> _WHAT YOU NEED TO DO_: Return the lines beginning with the one containing "Select Download from the context menu" and running through the final line as a JSON list of strings, one string per line, with blank lines skipped. Omit the pictures from your answer.

++++ SUPPLIED DATA ++++

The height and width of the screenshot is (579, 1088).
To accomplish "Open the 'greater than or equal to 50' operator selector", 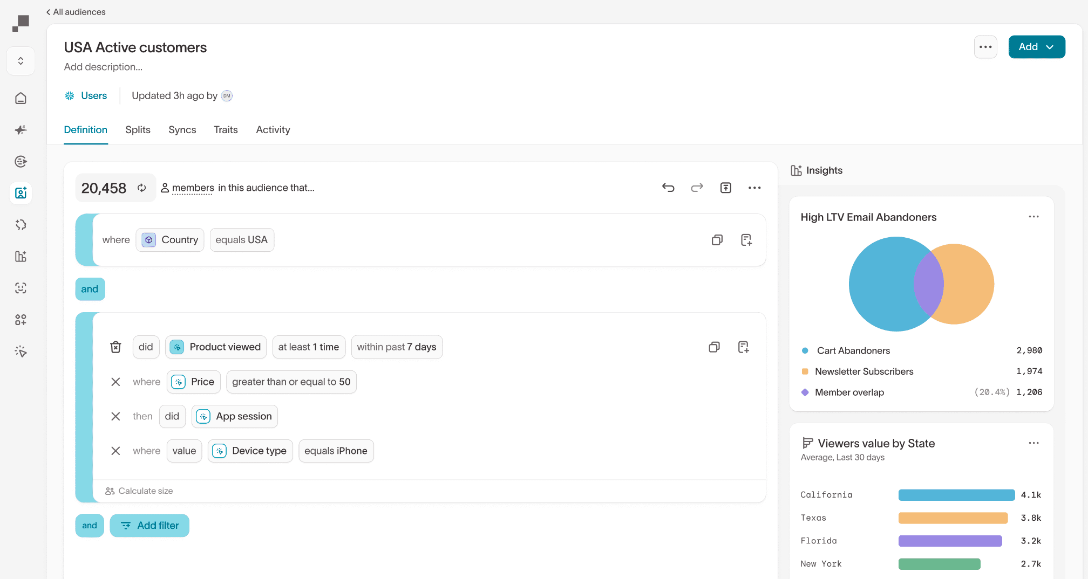I will 291,382.
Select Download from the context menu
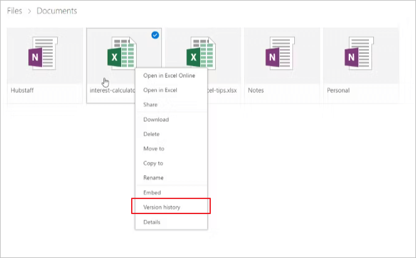 coord(156,119)
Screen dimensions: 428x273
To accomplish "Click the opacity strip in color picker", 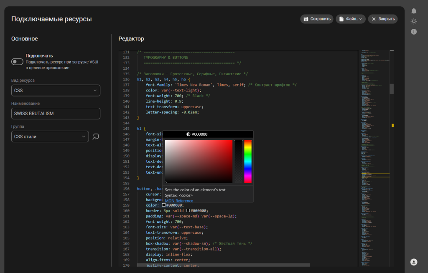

++++

> _EXERCISE RESULT_:
[
  "Select Download from the context menu",
  " coord(156,119)",
  "Screen dimensions: 428x273",
  "To accomplish \"Click the opacity strip in color picker\", "
]